* **Directions**
In the data, find each line where the word "next" appears and list that line.

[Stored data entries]
⟨

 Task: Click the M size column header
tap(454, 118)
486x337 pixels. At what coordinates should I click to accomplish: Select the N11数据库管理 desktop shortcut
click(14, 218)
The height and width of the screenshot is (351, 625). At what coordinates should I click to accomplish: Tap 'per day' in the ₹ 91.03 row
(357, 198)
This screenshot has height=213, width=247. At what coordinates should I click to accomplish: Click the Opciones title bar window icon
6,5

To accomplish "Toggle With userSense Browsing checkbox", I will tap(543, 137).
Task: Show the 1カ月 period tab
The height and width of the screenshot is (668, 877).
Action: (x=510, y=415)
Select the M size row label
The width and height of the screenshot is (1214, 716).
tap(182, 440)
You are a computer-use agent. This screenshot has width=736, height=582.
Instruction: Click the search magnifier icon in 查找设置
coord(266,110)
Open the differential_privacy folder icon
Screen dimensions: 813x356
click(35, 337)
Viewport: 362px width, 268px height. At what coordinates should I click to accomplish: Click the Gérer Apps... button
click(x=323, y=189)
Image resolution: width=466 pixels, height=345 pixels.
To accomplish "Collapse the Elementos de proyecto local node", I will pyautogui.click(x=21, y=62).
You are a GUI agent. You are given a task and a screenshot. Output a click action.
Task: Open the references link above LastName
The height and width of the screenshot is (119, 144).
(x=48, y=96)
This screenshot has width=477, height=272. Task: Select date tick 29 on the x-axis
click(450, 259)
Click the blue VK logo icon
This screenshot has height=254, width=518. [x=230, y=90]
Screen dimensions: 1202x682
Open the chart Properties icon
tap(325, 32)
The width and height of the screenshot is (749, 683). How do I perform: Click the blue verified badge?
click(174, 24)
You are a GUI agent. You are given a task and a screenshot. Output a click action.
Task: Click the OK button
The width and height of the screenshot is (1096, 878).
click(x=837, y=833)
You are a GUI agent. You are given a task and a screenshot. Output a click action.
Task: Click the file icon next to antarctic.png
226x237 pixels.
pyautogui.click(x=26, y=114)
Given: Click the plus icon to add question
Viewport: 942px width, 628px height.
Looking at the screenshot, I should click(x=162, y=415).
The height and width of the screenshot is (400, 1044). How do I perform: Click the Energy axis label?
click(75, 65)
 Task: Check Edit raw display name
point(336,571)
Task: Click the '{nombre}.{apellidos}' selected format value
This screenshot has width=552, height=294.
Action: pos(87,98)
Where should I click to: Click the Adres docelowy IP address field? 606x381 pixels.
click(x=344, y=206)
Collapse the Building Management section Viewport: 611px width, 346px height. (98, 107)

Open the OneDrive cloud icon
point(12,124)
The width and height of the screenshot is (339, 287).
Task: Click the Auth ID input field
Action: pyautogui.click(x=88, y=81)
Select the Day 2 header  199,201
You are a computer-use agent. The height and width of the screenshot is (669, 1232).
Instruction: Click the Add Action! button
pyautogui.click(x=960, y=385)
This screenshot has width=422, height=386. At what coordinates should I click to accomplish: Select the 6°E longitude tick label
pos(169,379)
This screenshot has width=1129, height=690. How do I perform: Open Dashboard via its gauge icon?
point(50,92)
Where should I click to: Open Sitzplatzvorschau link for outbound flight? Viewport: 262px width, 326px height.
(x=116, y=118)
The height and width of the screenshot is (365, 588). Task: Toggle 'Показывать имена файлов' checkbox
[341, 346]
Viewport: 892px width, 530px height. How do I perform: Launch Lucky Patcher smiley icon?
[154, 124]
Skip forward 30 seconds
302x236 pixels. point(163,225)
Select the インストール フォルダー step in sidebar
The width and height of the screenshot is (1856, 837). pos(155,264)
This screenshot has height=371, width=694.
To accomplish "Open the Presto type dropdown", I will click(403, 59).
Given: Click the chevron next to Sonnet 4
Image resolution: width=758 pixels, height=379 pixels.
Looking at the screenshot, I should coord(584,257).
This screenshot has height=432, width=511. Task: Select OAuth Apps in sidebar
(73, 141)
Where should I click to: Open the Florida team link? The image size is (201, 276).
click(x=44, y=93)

⟩

* **Expected answer**
Task: Click the file icon next to antarctic.png
Given: Click the chevron next to Sonnet 4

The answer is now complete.